Among the 21 metropolitan areas surveyed, Ottawa–Gatineau (-0.2%), Victoria (-0.9%) and Vancouver (-1.3%) experienced 12-month price declines. This marked the first year-over–year price decrease in Ottawa–Gatineau since January 1998.

  Note to readers

The New Housing Price Index measures changes over time in the selling prices of new residential houses agreed upon between the contractor and the buyer at the time of the signing of the contract. It is designed to measure the changes in the selling prices of new houses where detailed specifications pertaining to each house remain the same between two consecutive periods. The prices collected from builders and included in the index are market selling prices less value added taxes, such as the Federal Goods and Services Tax or the Harmonized Sales Tax.
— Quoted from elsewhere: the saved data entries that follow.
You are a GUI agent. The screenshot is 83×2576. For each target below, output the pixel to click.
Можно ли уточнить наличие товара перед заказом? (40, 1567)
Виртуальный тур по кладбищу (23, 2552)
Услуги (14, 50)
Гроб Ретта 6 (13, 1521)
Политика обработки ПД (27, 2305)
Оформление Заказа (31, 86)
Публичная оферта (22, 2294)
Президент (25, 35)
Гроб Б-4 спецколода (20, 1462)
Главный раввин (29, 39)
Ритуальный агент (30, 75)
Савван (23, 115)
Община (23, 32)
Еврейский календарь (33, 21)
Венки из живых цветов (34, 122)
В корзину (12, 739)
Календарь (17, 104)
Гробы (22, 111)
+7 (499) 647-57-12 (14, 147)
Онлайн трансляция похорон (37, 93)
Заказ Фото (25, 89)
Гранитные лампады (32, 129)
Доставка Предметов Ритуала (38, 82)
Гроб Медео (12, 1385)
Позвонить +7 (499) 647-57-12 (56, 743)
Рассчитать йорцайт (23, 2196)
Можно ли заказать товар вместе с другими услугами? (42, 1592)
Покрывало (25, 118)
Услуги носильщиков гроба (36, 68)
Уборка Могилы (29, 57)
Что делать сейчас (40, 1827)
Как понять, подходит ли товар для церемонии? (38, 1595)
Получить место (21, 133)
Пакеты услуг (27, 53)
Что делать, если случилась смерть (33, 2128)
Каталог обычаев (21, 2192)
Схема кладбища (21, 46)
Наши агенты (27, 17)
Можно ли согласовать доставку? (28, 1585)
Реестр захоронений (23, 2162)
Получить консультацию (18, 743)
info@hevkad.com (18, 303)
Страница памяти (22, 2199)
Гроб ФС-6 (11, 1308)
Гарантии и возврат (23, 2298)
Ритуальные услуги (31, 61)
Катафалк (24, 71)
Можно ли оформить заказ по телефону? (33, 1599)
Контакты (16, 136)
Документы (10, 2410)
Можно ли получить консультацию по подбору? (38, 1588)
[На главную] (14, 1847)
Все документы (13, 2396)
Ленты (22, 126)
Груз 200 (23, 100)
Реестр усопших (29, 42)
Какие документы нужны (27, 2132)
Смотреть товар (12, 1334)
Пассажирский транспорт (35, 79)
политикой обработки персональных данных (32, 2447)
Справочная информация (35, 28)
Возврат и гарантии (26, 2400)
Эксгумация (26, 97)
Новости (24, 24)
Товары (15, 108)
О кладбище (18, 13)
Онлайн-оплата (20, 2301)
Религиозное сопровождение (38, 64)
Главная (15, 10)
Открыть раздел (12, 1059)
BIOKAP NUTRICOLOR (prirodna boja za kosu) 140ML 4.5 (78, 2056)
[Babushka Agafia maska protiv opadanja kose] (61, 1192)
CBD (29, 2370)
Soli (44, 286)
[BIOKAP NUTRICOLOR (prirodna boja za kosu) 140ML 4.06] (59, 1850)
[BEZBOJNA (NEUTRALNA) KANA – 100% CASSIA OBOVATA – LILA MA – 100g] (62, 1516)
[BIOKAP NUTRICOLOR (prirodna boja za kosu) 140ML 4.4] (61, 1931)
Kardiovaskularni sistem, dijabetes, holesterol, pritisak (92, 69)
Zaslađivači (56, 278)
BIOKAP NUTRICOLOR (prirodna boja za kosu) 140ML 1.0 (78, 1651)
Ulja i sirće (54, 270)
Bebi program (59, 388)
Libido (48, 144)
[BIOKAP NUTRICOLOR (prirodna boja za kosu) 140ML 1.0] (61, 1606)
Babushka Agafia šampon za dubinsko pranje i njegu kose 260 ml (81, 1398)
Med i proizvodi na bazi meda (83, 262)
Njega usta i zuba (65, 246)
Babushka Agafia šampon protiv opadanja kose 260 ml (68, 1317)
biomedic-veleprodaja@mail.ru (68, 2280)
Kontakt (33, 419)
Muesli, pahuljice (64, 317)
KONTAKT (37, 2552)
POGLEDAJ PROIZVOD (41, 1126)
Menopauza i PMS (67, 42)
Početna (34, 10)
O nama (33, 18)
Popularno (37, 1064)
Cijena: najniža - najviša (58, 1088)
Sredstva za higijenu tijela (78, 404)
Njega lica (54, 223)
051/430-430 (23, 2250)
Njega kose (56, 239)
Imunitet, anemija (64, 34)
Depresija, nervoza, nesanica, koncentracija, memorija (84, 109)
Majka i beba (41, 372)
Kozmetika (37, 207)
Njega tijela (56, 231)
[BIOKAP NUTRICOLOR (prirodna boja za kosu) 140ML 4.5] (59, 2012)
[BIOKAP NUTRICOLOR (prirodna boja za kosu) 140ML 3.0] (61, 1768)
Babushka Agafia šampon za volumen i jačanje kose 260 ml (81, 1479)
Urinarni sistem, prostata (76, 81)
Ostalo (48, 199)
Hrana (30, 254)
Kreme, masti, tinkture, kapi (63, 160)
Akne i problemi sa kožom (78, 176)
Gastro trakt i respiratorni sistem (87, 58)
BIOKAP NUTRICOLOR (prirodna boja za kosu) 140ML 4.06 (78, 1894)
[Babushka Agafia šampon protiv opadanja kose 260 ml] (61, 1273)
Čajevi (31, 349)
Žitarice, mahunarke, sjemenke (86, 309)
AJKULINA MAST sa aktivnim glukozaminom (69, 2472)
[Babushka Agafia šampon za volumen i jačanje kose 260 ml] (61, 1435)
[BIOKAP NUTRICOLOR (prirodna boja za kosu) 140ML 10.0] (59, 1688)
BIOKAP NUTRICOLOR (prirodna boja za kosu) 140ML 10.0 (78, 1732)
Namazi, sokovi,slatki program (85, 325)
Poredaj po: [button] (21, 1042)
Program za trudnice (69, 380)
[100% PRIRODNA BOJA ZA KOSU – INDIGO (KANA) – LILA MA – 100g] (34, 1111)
The indexes are not subject to revision and are not seasonally adjusted.

The first quarter 2013 issue of Capital Expenditure Price Statistics, Vol. 29, no. 1 (Catalogue number62-007-X), is available from the Browse by key resource module of our website under Publications. The second quarter 2013 issue is scheduled for release in late October. This will be the last edition of the publication. In the future, all the information currently in the publication will be available free of charge on our website.

The New Housing Price Index for September will be released on November 14.